Hedges' main thrust is that the destruction of public education goes hand-in-hand with corporate dominance. He speaks of the amoral and inhuman pursuit of corporate profits which require the dehumanization and commodification of the many. I posted the following comment, which hopefully added to the discussion:
Hedges' point about charters teaching corporate values isn't merely rhetorical. Let us recall the Eli Broad funded Green Dot Public [sic] Schools' original Alain Leroy Locke Charter High School petition contained language requiring students "demonstrate a belief in the value of capitalism." Professor Ralph Shaffer's exposé of the right wing reactionary American Indian Model Schools' requiring a "pledge to capitalism" is further testimony to the corporatization of pedagogy.

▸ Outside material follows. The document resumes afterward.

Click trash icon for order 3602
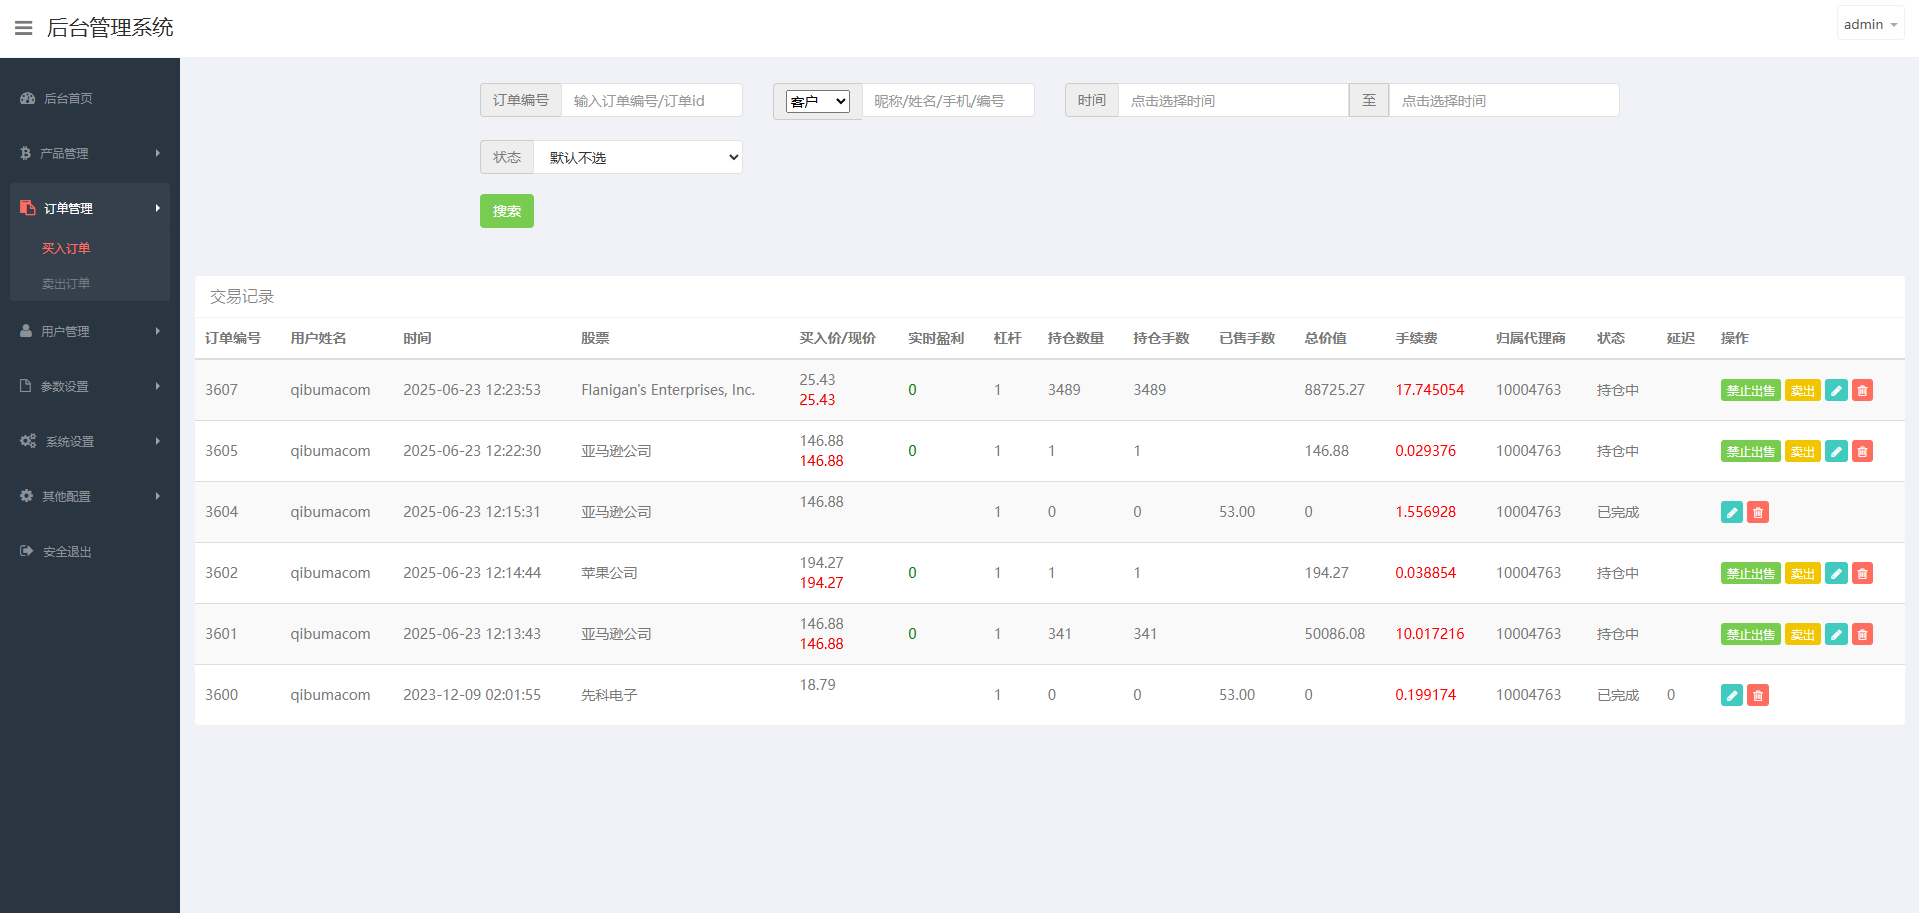The width and height of the screenshot is (1919, 913). (x=1862, y=574)
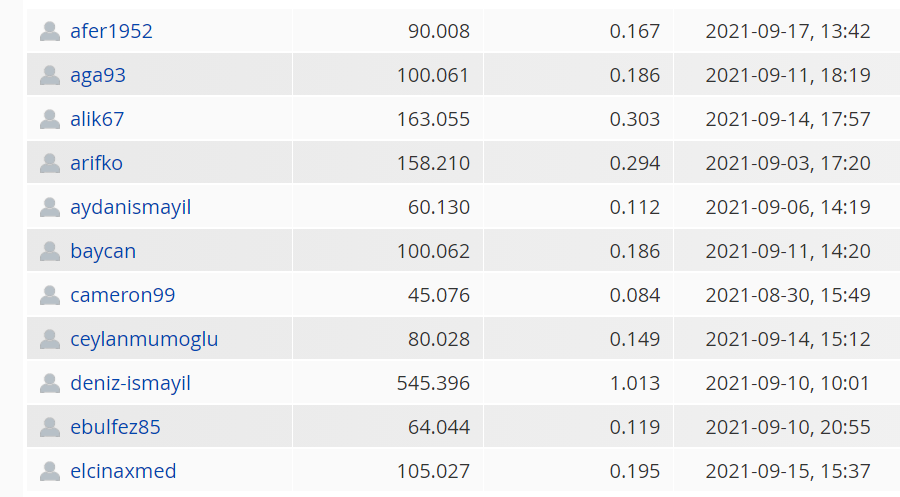
Task: Click the profile icon beside ebulfez85
Action: 50,427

Another egregious example is when the plutocrat funded Celerity Charter CEO Vielka McFarlane [1] dismissed institutional racism by declaring children of color merely need to "dress for success..." rather than "focus on how the history of the country has been checkered."
I'd like to see if people could provide more examples. My goal is to compile a list of these types of corporate ideology being foisted upon today's students for a future essay. Sharon Higgens and Caroline Grannan have done an excellent job exposing the Gulen Movement's involvement in charter schools. I'm certain that solidaridad readers can contribute many more such tales of woe.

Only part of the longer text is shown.